Print the range of lines that opens with the line containing "The image size is (1096, 697)." and closes with the last line of the listing. Include both ends; print nothing more.

────────

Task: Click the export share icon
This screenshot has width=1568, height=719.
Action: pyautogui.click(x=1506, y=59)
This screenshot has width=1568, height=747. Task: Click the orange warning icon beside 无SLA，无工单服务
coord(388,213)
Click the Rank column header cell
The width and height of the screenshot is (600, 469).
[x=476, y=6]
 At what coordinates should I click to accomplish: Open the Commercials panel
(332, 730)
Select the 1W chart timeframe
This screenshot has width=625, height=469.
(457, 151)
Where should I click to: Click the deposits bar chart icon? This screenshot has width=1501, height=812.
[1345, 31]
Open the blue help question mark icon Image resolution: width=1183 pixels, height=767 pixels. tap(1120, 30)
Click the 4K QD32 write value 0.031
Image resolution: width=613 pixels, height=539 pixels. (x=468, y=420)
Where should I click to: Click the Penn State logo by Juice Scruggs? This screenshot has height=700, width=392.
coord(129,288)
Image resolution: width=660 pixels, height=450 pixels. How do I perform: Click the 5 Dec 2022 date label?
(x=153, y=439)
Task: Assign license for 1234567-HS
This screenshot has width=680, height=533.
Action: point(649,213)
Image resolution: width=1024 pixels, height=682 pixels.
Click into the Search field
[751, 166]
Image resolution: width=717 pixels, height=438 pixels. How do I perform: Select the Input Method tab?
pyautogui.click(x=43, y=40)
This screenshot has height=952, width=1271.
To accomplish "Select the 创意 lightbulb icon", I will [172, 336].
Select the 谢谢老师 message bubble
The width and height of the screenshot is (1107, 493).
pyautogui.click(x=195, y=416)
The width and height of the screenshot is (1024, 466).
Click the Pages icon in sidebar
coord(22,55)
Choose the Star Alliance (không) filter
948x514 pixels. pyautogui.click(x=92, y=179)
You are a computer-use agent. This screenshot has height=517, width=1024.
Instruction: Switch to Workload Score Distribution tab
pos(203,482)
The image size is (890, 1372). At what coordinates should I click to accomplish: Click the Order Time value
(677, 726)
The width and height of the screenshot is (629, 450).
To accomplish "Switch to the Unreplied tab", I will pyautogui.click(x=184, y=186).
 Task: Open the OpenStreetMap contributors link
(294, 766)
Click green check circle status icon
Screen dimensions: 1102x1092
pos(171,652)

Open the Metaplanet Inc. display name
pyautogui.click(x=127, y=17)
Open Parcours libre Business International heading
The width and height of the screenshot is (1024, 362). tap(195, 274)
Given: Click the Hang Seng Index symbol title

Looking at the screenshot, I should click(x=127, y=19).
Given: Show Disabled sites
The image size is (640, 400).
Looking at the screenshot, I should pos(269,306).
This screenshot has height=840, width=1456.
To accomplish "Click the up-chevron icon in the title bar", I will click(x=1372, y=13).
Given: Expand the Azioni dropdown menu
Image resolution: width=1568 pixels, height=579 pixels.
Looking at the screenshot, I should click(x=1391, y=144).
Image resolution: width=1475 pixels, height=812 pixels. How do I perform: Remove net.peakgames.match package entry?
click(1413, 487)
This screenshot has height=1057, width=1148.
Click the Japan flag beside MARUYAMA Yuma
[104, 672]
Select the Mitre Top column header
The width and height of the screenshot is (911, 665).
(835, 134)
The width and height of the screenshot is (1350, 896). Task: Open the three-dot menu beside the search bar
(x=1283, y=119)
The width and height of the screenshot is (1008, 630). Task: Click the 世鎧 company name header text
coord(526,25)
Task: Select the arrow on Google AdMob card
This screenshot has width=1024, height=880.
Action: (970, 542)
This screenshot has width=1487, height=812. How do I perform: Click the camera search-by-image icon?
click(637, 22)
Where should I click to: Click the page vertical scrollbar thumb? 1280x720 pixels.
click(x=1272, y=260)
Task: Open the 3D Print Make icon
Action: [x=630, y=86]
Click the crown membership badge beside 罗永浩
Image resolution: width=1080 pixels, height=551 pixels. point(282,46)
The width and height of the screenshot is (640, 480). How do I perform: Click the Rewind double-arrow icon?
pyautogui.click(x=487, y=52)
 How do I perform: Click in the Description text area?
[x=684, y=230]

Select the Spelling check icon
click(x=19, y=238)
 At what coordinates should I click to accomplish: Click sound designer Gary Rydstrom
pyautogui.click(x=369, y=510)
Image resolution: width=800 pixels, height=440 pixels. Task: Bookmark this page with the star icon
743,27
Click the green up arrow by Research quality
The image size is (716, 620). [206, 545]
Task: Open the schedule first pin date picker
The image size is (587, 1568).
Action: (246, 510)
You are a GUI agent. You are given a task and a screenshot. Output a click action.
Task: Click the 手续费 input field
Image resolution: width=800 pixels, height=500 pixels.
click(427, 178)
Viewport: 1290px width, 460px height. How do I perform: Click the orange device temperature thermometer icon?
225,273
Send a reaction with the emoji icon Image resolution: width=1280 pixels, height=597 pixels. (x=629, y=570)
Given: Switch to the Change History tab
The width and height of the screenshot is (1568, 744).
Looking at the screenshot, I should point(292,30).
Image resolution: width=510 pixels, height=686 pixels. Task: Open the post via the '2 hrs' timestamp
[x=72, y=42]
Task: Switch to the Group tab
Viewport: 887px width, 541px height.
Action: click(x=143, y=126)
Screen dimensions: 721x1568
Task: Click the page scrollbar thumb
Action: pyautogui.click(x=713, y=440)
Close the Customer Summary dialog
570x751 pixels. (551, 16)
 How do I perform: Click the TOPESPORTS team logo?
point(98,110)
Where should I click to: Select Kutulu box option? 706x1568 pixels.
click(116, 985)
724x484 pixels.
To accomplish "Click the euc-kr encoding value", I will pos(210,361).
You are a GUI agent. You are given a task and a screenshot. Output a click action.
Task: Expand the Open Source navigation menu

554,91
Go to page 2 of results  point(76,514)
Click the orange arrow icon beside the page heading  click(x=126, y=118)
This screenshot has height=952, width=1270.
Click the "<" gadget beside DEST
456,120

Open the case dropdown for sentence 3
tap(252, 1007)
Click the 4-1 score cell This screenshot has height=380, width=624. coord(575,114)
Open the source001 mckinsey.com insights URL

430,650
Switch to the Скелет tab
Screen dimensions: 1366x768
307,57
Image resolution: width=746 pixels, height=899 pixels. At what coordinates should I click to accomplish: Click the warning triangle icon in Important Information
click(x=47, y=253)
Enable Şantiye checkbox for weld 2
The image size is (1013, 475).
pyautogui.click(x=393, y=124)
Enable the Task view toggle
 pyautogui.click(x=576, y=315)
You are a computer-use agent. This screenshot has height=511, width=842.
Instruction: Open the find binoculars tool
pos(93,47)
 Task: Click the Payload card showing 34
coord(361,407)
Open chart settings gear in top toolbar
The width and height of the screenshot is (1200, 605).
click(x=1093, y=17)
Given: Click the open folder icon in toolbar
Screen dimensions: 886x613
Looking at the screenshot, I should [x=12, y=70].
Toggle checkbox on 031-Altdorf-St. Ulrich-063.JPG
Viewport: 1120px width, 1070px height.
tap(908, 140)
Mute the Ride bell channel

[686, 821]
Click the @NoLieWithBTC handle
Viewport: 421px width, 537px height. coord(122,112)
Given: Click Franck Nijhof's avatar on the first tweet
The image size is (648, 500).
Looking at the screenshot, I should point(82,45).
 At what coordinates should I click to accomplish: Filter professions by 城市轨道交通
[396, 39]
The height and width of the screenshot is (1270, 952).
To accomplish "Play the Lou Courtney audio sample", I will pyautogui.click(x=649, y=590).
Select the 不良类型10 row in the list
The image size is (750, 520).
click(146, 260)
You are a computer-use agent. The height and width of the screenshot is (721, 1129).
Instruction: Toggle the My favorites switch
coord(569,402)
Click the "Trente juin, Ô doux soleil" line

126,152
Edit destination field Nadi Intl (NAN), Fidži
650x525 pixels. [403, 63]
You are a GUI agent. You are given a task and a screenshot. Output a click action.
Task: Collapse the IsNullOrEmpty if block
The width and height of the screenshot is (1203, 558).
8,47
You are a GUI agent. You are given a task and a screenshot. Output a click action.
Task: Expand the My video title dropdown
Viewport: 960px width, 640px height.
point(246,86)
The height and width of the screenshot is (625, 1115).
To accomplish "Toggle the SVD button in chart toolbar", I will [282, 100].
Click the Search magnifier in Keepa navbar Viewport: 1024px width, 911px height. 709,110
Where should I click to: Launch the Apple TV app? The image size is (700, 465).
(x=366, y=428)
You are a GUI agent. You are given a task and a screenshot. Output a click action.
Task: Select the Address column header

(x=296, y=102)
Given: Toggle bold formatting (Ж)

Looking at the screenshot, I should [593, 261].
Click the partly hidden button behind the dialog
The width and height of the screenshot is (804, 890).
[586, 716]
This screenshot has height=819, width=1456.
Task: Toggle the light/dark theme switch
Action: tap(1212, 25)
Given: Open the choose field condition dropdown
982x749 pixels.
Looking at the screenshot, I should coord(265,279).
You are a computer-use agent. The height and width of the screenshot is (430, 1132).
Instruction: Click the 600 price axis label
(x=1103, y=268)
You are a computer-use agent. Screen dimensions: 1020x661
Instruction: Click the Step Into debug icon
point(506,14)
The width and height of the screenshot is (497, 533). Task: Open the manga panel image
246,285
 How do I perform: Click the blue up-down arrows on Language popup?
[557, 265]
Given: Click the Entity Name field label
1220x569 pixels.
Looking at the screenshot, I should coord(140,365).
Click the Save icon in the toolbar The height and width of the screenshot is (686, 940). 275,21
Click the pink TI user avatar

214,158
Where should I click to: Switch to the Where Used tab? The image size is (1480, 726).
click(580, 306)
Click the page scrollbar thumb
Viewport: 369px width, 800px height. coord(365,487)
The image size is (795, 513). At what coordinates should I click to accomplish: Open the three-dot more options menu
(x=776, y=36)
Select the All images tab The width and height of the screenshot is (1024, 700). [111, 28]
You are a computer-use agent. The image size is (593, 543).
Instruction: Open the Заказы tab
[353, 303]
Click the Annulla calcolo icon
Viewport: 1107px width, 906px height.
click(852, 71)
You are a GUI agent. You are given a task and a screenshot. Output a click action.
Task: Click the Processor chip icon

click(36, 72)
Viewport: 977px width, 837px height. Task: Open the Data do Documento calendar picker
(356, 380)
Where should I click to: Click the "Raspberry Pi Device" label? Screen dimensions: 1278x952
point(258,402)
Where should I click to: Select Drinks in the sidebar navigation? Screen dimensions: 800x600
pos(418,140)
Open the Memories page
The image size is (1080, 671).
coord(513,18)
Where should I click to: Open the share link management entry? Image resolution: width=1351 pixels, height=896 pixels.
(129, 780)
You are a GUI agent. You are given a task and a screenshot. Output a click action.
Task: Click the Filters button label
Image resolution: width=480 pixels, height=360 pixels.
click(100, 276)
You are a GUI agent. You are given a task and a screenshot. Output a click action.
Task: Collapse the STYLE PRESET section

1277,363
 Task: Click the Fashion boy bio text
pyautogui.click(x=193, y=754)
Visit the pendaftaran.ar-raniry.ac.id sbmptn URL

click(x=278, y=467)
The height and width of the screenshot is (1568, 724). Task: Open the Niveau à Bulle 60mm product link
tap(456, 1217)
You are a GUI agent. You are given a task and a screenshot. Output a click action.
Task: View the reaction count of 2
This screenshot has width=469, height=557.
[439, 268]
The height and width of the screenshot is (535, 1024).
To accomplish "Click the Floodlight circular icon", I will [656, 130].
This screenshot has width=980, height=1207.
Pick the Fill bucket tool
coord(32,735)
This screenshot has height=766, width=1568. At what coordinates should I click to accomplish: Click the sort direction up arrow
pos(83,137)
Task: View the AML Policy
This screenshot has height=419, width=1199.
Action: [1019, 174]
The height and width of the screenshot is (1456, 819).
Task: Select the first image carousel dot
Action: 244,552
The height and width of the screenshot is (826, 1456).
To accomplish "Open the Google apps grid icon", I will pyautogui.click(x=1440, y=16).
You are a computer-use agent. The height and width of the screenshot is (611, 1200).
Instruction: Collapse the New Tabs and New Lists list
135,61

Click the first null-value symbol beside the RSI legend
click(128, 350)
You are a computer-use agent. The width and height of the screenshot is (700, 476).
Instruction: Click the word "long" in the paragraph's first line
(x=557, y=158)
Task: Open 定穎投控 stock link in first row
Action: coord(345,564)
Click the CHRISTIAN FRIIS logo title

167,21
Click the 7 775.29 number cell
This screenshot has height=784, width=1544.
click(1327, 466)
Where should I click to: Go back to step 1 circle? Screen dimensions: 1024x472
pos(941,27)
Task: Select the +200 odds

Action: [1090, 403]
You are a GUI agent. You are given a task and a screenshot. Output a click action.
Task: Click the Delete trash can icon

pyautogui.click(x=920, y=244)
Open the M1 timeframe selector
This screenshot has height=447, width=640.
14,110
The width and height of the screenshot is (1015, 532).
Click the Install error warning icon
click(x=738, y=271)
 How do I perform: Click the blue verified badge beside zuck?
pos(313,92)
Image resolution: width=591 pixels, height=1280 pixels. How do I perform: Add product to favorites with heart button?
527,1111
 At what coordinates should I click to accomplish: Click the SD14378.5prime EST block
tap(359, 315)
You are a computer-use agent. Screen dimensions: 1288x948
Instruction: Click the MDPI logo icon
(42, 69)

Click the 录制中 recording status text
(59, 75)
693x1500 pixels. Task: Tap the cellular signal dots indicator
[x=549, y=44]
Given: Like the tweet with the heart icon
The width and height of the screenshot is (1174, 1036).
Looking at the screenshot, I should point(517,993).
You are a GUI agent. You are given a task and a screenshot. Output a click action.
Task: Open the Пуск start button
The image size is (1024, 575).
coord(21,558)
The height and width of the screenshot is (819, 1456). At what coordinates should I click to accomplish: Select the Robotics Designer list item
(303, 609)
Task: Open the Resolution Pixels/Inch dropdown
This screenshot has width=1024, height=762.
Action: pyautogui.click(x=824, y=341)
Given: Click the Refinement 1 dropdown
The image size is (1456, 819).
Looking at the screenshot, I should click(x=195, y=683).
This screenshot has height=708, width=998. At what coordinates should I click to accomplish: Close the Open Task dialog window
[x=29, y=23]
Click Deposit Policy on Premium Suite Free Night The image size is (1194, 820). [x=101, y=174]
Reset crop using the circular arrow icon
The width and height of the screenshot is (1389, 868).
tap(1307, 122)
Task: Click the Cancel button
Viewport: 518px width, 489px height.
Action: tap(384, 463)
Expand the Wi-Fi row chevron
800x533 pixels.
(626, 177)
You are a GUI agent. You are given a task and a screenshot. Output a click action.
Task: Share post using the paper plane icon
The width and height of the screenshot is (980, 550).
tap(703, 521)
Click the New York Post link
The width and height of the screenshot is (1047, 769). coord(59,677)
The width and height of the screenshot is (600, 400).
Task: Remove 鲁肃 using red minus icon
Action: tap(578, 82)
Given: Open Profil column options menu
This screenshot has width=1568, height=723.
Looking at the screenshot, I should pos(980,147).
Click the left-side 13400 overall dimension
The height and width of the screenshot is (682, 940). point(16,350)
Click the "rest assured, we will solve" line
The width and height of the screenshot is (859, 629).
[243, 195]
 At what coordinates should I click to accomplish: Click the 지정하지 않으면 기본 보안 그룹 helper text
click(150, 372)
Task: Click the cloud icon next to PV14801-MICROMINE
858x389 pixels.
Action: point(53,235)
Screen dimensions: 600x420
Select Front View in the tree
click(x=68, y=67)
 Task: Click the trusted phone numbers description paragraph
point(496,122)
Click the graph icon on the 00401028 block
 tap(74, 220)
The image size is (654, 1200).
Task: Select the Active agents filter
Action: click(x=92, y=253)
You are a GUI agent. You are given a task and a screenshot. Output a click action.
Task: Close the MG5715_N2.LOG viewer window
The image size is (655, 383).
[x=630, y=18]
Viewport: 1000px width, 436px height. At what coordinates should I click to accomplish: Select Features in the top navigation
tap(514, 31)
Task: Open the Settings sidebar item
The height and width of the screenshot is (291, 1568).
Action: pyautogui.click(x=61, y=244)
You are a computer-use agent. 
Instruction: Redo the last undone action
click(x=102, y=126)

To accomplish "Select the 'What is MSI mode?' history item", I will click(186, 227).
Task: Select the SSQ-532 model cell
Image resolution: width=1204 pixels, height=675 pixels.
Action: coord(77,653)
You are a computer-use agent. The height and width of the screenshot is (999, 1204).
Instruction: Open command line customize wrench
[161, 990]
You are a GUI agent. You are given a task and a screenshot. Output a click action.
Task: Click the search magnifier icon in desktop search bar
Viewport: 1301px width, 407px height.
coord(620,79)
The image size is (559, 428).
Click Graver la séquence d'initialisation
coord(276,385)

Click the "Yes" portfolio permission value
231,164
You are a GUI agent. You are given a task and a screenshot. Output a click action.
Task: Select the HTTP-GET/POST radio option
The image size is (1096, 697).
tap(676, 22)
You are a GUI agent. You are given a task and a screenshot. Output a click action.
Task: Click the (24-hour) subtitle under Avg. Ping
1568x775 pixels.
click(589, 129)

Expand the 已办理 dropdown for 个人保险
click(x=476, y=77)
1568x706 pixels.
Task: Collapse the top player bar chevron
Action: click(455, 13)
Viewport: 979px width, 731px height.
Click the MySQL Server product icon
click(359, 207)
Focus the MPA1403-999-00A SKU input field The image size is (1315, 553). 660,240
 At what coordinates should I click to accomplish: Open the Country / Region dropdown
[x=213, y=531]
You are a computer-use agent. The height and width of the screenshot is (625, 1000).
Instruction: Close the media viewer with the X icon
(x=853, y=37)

────────

Your solution -
The image size is (1096, 697).
tap(676, 22)
You are a GUI agent. You are given a task and a screenshot. Output a click action.
Task: Click the (24-hour) subtitle under Avg. Ping
1568x775 pixels.
click(589, 129)

Expand the 已办理 dropdown for 个人保险
click(x=476, y=77)
1568x706 pixels.
Task: Collapse the top player bar chevron
Action: click(455, 13)
Viewport: 979px width, 731px height.
Click the MySQL Server product icon
click(359, 207)
Focus the MPA1403-999-00A SKU input field The image size is (1315, 553). 660,240
 At what coordinates should I click to accomplish: Open the Country / Region dropdown
[x=213, y=531]
You are a computer-use agent. The height and width of the screenshot is (625, 1000).
Instruction: Close the media viewer with the X icon
(x=853, y=37)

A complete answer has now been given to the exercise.